◆ Task instructions ◆
Exact copies of the line with "Instruction: Click the Email column header" and of all lines after it through the end of the entries are required, and no other lines.

◆ Records shown ◆
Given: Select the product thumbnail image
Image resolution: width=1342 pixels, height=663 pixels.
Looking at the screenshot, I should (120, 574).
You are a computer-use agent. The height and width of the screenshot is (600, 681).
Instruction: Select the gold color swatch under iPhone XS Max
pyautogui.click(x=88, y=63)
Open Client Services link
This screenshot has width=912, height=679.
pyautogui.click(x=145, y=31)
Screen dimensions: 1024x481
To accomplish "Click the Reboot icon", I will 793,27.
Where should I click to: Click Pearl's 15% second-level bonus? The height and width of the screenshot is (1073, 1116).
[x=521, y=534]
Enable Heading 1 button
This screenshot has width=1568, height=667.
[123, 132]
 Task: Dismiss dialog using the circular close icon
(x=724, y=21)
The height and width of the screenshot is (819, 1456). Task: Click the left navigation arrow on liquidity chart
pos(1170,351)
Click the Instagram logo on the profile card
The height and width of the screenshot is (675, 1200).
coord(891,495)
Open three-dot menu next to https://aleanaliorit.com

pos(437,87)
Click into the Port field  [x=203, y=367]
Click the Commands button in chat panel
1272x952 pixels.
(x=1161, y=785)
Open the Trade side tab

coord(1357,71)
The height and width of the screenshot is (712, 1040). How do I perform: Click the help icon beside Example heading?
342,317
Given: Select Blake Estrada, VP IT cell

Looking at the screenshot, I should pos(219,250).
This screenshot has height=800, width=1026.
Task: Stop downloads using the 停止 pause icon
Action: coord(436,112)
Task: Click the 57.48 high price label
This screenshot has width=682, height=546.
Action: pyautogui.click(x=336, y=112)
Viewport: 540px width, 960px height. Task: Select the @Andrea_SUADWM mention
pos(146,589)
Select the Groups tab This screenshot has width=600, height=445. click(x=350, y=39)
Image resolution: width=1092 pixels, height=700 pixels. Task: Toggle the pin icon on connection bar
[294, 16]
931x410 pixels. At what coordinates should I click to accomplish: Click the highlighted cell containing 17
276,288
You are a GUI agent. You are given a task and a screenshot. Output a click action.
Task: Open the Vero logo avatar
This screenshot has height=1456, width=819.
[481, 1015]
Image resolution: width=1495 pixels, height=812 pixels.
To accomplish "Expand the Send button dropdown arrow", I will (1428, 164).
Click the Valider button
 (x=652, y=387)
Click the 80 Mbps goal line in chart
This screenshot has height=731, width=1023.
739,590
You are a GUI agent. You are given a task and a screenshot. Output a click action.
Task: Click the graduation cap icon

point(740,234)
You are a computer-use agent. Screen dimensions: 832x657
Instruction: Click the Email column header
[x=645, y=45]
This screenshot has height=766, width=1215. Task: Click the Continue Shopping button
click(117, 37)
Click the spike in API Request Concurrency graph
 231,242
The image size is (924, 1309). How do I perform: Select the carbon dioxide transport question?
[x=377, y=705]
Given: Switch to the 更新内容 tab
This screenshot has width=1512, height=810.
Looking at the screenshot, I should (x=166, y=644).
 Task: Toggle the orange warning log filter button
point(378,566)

◆ Answer section ◆
Instruction: Click the Email column header
[x=645, y=45]
This screenshot has height=766, width=1215. Task: Click the Continue Shopping button
click(117, 37)
Click the spike in API Request Concurrency graph
 231,242
The image size is (924, 1309). How do I perform: Select the carbon dioxide transport question?
[x=377, y=705]
Given: Switch to the 更新内容 tab
This screenshot has width=1512, height=810.
Looking at the screenshot, I should (x=166, y=644).
 Task: Toggle the orange warning log filter button
point(378,566)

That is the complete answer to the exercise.